ALANSARI, Nawaf, JEFFERY, David L. and WASHINGTON, Paul A., Department of Petroleum Engineering & Geology, Marietta College, Marietta, OH 45750

Petrographic data from the Marietta Sandstone of the lower Dunkard Group (Pennsylvanian-Permian) indicate that hydrothermal fluids raised temperatures during early burial to 200˚ to 250˚C thus causing the conversion of unstable minerals to clays. These data also help explain the significant loss of porosity during compaction and the formation of bituminous coal throughout the basin with what would otherwise be insufficient burial.
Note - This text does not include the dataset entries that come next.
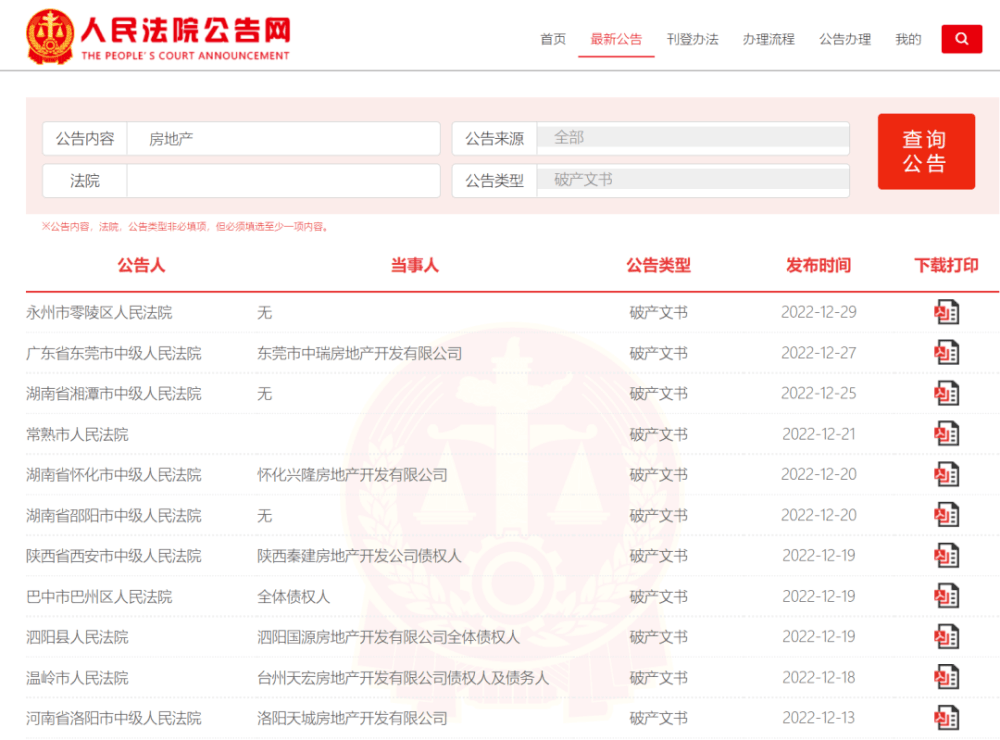Download PDF for 陕西秦建房地产开发公司债权人 row
The image size is (1000, 740).
tap(946, 556)
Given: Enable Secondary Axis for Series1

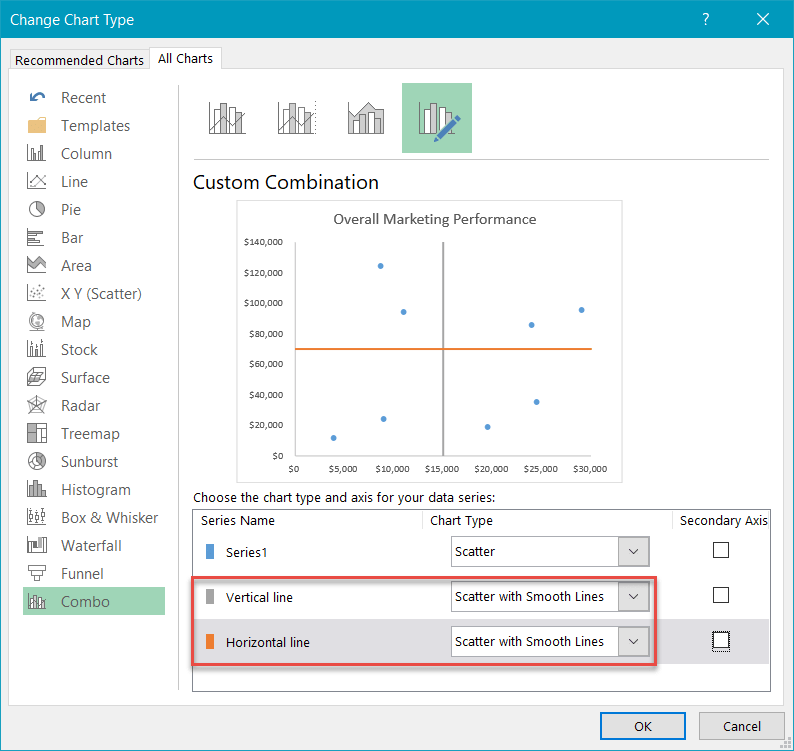Looking at the screenshot, I should pos(721,550).
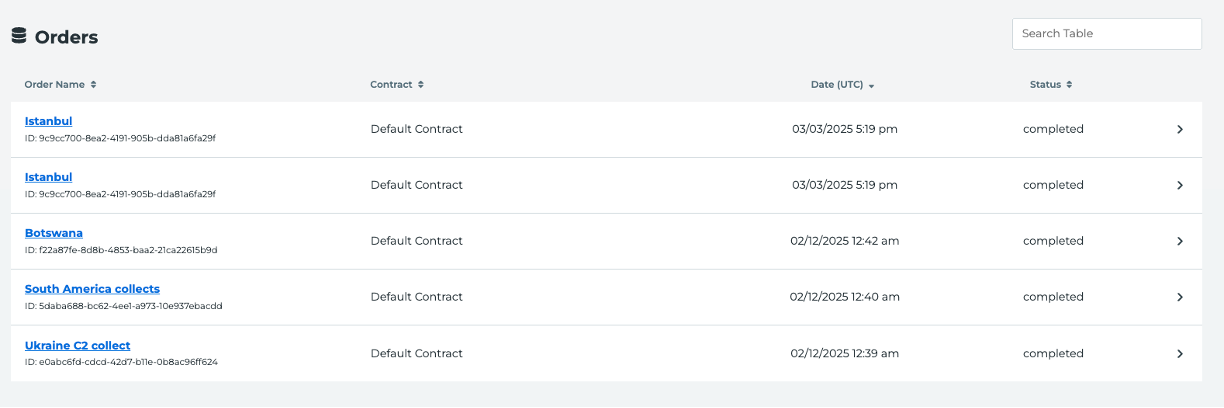1224x408 pixels.
Task: Open the Ukraine C2 collect order link
Action: tap(78, 345)
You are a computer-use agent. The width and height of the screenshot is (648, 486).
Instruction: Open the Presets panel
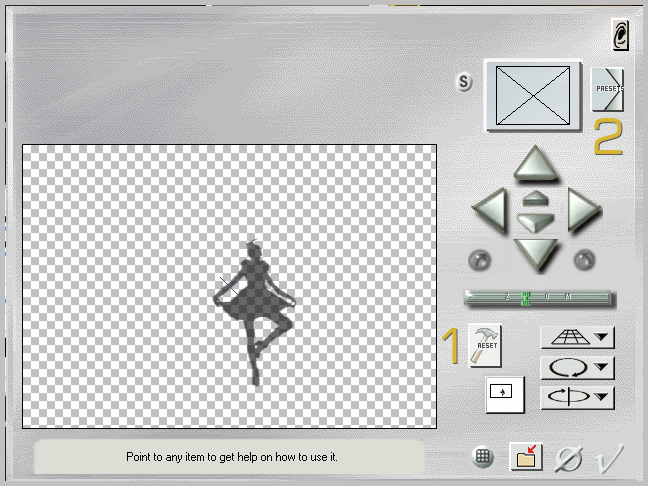pos(607,89)
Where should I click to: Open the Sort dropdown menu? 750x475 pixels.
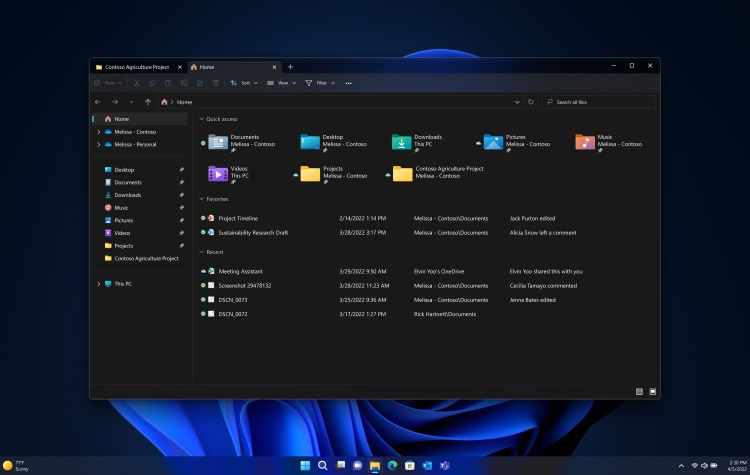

The Marietta Sandstone is a low-permeability quartz sandstone with high clay and mica contents, no K-feldspar, and just a few scattered grains of plagioclase. The sandstone shows significant evidence of compaction (16%-34%), including common quartz-grain suturing, but lacks any sign of quartz overgrowths. The clays occur almost exclusively as sand-grain-sized clusters rather than as layers, laminae, or cements; many clusters are clearly pseudomorphs after K-feldspar, including penetrating into adjoining quartz grains, and a few are muscovite pseudomorphs or partial replacements with remnant portions of the source muscovite or byproduct sericite preserved. The clays in all of the more equant clusters appear to be kaolinite and are interpreted as replacements of an original K-feldspar fraction that would have constituted up to 40% of the original sediment; most of the muscovite replacement is illite. The conversion of K-feldspar to kaolinite, coupled with the lack of quartz overgrowths, indicates flushing by a hydrothermal fluid that removed the excess potassium and silica. The through-flow of the fluids clearly ended as the muscovite began to break down. The partial breakdown of the muscovite fraction, coupled with no evidence for biotite degradation, requires that hydrothermal fluids raised temperatures to above 200˚ as the loss of permeability shut down the flushing.